It is unclear how much vision truly affects learning. For instances, the correlation between hyperopia (farsightedness) and reading ability is negative. Myopic (nearsighted) children are more commonly better readers. Yet, kids who spend many hours reading can develop myopia. Prior to joining the United States, myopia was rare in Alaska. After joining the union, over 50 percent of all Alaskan children are now nearsighted. Hence, poor distance vision has been linked to successful reading. In other words, nearsighted kids tend to have better reading abilities. Statistically, children with hyperopia fall behind as less adequate readers.
Certain mechanical visual skills like focusing, eye teaming, convergence or accommodation are related to reading ability. If either or both eye systems are fatigued reading can be impaired. In addition, there is a connection between eye movement capability and smooth pursuits and reading. Kids who fail to make accurate eye movement tend to skip words and lines while reading.
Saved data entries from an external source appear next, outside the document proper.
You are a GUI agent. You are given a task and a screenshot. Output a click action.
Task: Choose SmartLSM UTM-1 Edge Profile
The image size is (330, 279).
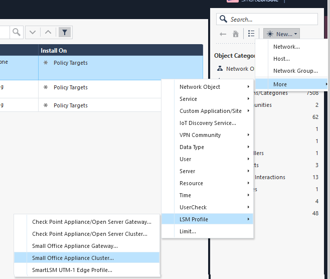pyautogui.click(x=72, y=270)
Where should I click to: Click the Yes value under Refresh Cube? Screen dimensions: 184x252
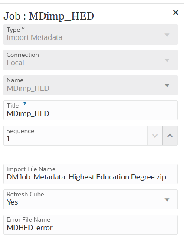12,202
In a school setting, a child must focus on the central portion of the visual system, and disregard peripheral vision, which was designed to respond to the motion. If a child has difficulty ignoring peripheral activity, the student will become distracted. By improving eye movement skills, the child will experience less distraction and make few reading errors.
To read properly you must be able to fixate on one spot to the next. A second vision & learning relationship is tracking and attention. Kids with eye movement challenges get distracted easily and lose their place. Keep in mind that the system was designed to detect motion and danger through peripheral vision. When the system is functioning as nature intended, there are sources of movements all around in a classroom. The result is an inattentive student. Therefore, the reflexive eye movements must be trained to not respond involuntarily to peripheral movement. Also, accuracy and speed must be disciplined so that a child will not lose his or her place.
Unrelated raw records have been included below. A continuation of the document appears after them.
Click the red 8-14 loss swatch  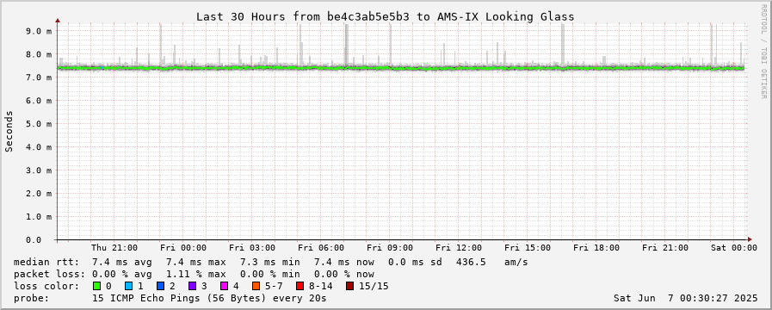(300, 286)
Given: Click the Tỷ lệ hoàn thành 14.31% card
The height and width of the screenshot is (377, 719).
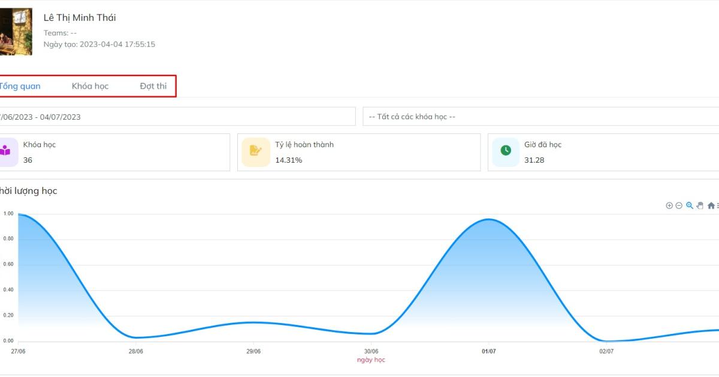Looking at the screenshot, I should (358, 152).
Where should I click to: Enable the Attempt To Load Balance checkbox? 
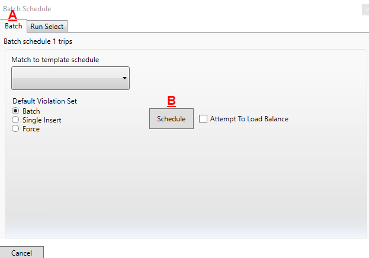tap(203, 119)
Vision therapy in Lambertville is very effective at improving these skills. Once the eyes receive the information, it must be returned to the brain for processing. The data is integrated with the sensory-motor portions of the brain and utilized appropriately. Perceptual and motor defects may interfere with reading. The key is perceptual motor skills in the early acquisition of such skills. It is important to identify a deficit at a young age. Remediation of reading skills in later years is less successful.Therefore, early identification and intervention are crucial.
It is a common presumption that kids who reverse letters or words view them backward. This simply not true. The problem is directional confusion. In every day life direction has little significance. No matter how it is placed, a chair is still a chair. In language, a change in direction alters the meaning. An upside-down d becomes q. If you flip it again, you will get a p. The difference between top and pot is merely direction,
All optical errors should be corrected, eye muscle challenges must be eliminated, and smooth accurate eye movements need to be created. Also, we must interpret what we see properly and use it appropriately. These necessary perceptual skills include size and shape recognition, hand-eye coordination, form perception and visual memory.